Так, ползком выбрался едва, цепляясь сперва за кустовье, потом за ветки. Крутило голову-то. Пошел кой-как. Знал твердо: оставаться нельзя. Сожрут. Не чудь, так другой кто подберет, не побрезгует. Куда брести, не мог сообразить. Оморок какой нашёл, будто надышался яда. И темно, и света луннаго не видно, и Глазок как омертвел.

В болотье бы не ляпнуться. На зубы не упасть.

Вдруг — встал подле человек. Сумарок сморгнул, не понимая, откуда бы тому взяться. Дивиться же сил не было, так мутило.

Человек руку протянул, путь намечая. Сам темный, молчком. Сумарок спрашивать не стал, пошел по указке. Пробрел сколько-то, а там поворот, а там — еще один чурбан. Мягко в плечо рукой толкнул, повернуло и встал Сумарок на тропинку.

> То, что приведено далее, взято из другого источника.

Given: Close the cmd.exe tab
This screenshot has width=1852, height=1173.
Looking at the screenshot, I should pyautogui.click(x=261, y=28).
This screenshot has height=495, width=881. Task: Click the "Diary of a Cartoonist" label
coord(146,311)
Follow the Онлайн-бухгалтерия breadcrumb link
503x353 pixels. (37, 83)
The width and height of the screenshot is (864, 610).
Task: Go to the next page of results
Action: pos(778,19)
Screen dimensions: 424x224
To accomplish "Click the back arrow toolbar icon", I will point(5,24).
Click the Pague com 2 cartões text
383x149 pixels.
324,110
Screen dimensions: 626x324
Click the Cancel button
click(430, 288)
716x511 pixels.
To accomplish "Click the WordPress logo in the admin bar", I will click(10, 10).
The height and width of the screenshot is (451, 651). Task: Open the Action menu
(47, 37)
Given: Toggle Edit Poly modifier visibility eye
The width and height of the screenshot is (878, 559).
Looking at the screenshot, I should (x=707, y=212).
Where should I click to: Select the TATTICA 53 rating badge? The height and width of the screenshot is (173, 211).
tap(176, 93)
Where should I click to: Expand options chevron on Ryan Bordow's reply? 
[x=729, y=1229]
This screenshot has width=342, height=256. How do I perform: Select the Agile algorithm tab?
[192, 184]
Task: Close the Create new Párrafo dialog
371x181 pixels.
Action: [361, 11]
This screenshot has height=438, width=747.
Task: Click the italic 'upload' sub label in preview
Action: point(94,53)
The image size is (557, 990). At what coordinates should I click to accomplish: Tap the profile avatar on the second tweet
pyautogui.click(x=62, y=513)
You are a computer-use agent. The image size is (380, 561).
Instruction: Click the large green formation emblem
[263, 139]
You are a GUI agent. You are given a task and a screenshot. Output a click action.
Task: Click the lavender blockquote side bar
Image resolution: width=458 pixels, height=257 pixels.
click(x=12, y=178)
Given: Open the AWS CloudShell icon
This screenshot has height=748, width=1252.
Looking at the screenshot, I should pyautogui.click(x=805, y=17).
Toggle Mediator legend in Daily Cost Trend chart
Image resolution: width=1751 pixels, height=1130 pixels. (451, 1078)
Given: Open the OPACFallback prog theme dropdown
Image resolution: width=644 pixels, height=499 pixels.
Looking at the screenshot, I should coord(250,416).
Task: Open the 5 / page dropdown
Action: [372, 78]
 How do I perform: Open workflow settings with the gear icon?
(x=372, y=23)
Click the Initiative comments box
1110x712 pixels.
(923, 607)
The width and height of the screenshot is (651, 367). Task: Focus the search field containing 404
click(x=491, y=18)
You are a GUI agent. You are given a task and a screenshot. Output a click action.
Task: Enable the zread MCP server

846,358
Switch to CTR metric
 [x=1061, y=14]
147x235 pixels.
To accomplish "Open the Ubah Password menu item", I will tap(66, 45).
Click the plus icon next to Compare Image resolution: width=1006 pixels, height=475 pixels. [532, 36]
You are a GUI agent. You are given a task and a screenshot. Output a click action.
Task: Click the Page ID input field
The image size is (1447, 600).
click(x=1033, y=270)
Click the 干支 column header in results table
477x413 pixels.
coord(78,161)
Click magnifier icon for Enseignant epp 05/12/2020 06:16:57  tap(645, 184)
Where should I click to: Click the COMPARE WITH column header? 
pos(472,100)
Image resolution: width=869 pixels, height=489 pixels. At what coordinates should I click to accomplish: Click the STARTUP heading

Вышел из Памжи, щелястой пасти, когда рассвет еле-еле прорезался.

Над рекой туманец вился, пастух стадо выгонял. К Сумароку псина подлетела, хвостом замахала. Он нагнулся ее погладить, за ушами потрепать. Да так с ней в обнимку и сел.

***

Рыжая-медовая сонно потянулась, как ленивая кошка. Сумарок чуял запах — бабий, сладко-кислый, опарный... Ласковая бабочка попалась, все благодарила, что братьев ейных выручил, от беды уберег.

— Посластимся, каурый? — грудным голосом пропела, в волосы пальцы вплела.

Стукнула дверь. Вошел некто и встал подле.

— Пошла прочь, кошка драная.

Девица подскочила, глаза выгалила.

Попятилась, ища у Сумарока защиты.

Чаруша только вздохнул. Вот уж правду говорят — нет кнутам запоров, нет преград.

— С ума съехал? — спросил хмуро, поднимаясь на локтях. Отвел от лица волосы. — Ни свет ни заря...

— День-полдень, — откликнулся кнут.

Качнулся с пяток на носок, щелкнул каблуками и вдруг рявкнул.

— ВОН!

Девушка, взвизгнув, кинулась из постели опрометью. Сумарок не успел даже перехватить, удержать. Только крикнул голосом:

— Лиска! Лиска!

Девица обернулась.

— Липка я, — обиженно шмыгнула и убралась.

Дверь сама собой хлопнула обратно, точно дверца мышеловки.

Чаруша со стоном откинулся обратно на подушку. Покосился на кнута. Тот, раздраженно фыркнув, встал у постели, упер кулаки в бедра. Сумарок эту его манеру хорошенько изучил.

Потер ладонью лоб. Скосил глаз.

— Чего тебе надобно?

— Это ты что здесь забыл.

— Дело пытаю.

— Мое дело!

— С чего вдруг? — Сумарок нахмурился, сел. — Честь по чести, людям на выручку пришел. Чудь вот зарубил.

— Ха! С поросенком боролся, едва не помер, что же если сама матка выйдет?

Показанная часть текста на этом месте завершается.